• [Work required]: Print, please, exactly the lines from the one with "Task: Click Test in the top toolbar" through the final line of the data below, with both ends included and the pictures left out.

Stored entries
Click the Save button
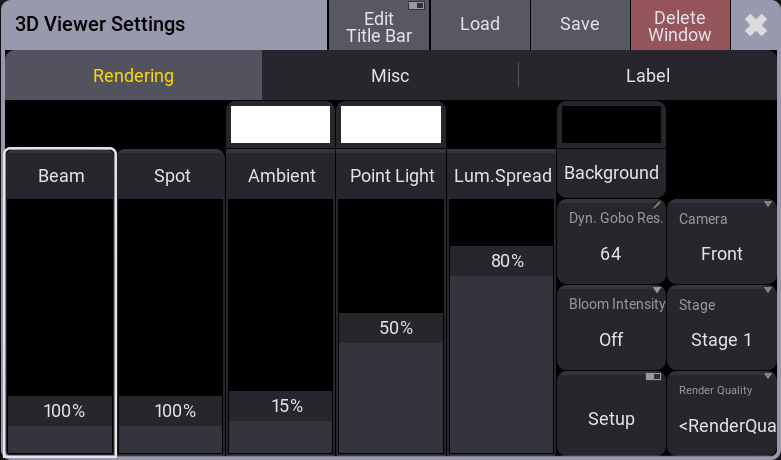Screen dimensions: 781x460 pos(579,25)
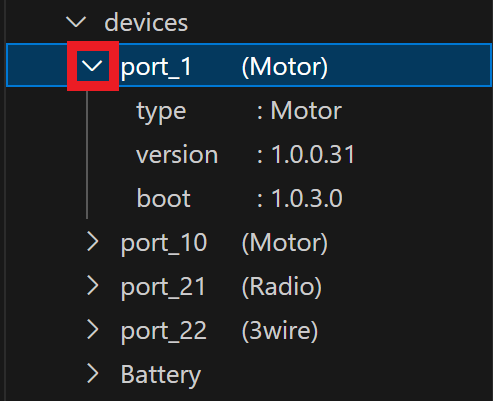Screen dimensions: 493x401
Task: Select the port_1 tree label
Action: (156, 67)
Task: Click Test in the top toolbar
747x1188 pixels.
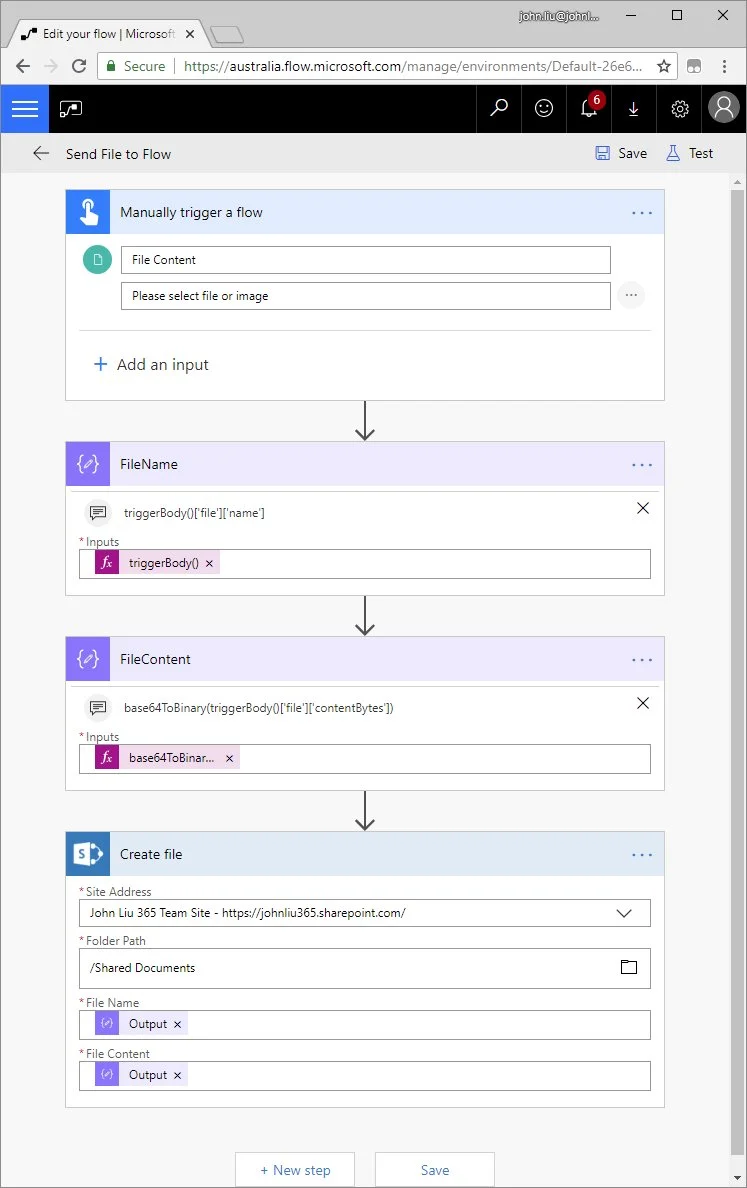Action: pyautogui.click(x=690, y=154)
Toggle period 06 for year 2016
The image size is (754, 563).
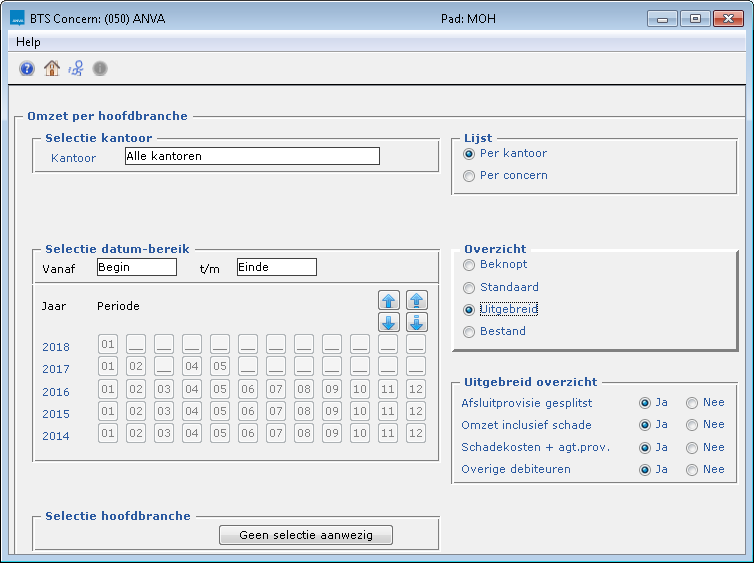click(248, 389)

• [Response area]:
Task: Click Test in the top toolbar
747x1188 pixels.
Action: pyautogui.click(x=690, y=154)
Toggle period 06 for year 2016
The image size is (754, 563).
click(248, 389)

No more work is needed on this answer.